Staying fit and healthy is important in any weather. Though you do need a dose of the sun, you need to stay indoors during the peak hours to avoid problems like sunburn and heat stroke. So, how can you get your daily quote of exercise? Simple, workout indoors. Check out these four. Unravel their images as you read about them.

Mountain climbing

No, you don’t have to go hunting for a hill. This workout can be done on the floor. First, get into a plank position on the floor. This involves lying down on the stomach and raising yourself on your arms.

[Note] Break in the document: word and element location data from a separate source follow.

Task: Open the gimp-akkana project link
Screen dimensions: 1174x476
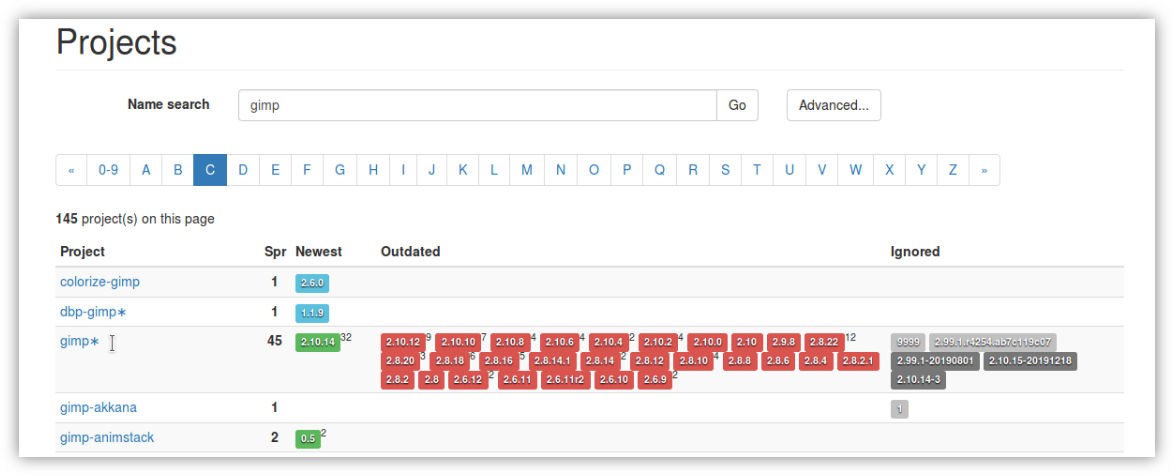Action: coord(98,407)
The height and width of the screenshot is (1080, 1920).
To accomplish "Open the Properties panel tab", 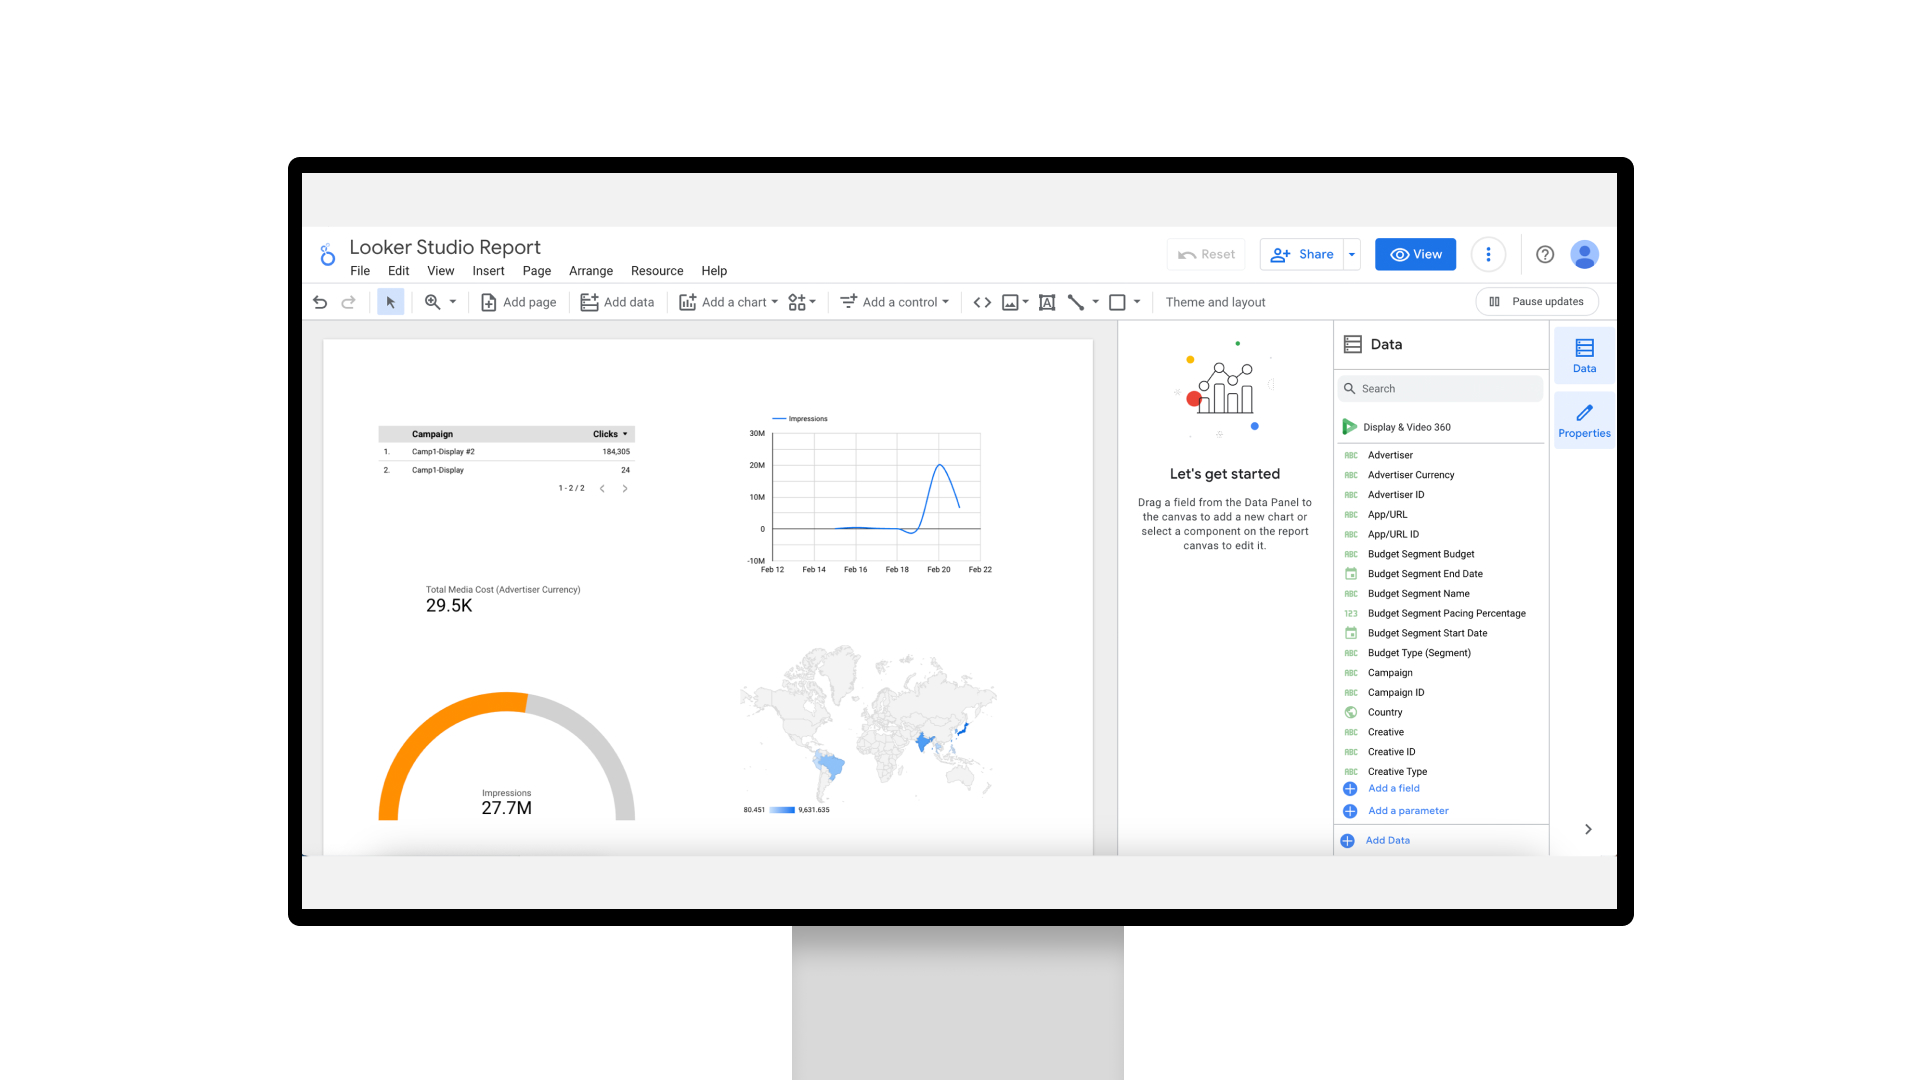I will [x=1584, y=420].
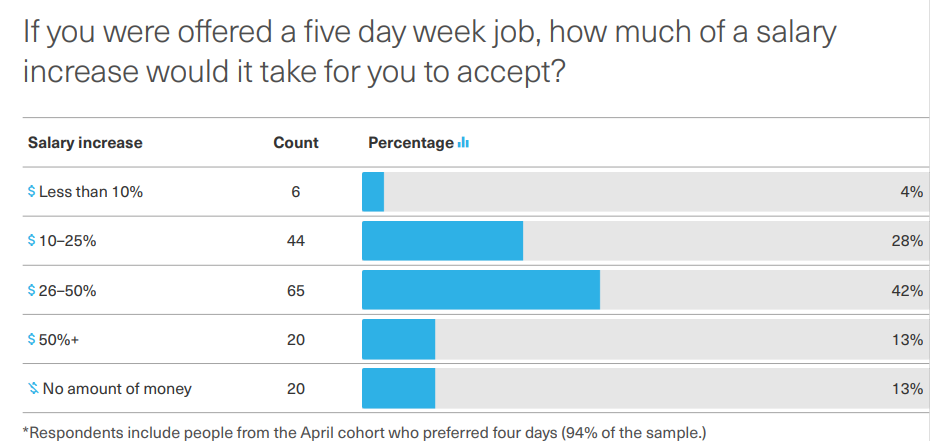Viewport: 938px width, 441px height.
Task: Click dollar icon next to 10–25%
Action: coord(32,241)
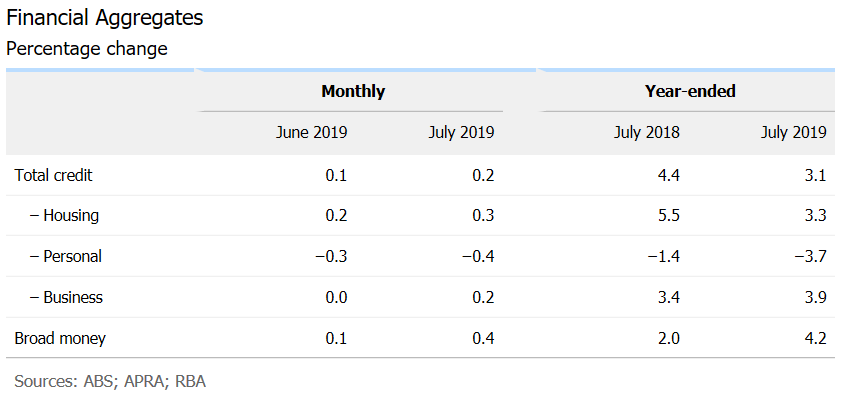Click Personal's July 2019 year-ended value −3.7
Screen dimensions: 846x400
tap(810, 256)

Your weight will be resting on the toes at one end and your arms which will be flat against the floor at the other. Your body will be lifted away from the ground. Keep your stomach and chest muscles tight and try to bring one knee to your chest and take it back again. Repeat with the other knee. Start slowly and increase the speed as you get more comfortable.

Cycling

Yes, it can be done indoors too and is less time-consuming as you don’t need a specific route. Just head to your cycle and your workout can take off with a bang. Cycling improves stamina, increases the heart rate, strengthens your core and calf muscles without taxing them as much as running does. Rain or shine, you can cycle indoors.

Jump squat

Jump squats strengthen your quads and glutes. First, lean forward slightly as you squat. Use your arms to help you rise and jump as high as you can. Cushion your landing with bent legs. Sink into another squat and repeat. Start by doing as many as you can and increase the number as your stamina improves.. Here’s a little tip: aim for the maximum height during every jump.

Lunges

Lunges work your hamstrings, calves, glutes, and quads. Stand up straight with your feet shoulder-width apart. Bring your right foot forward and lower your body till your thigh is parallel to the ground and the left knee touches the ground. Hold for at least five seconds. Go back to starting point and repeat with the other side. Do this as many times as you can initially and slowly increase the count.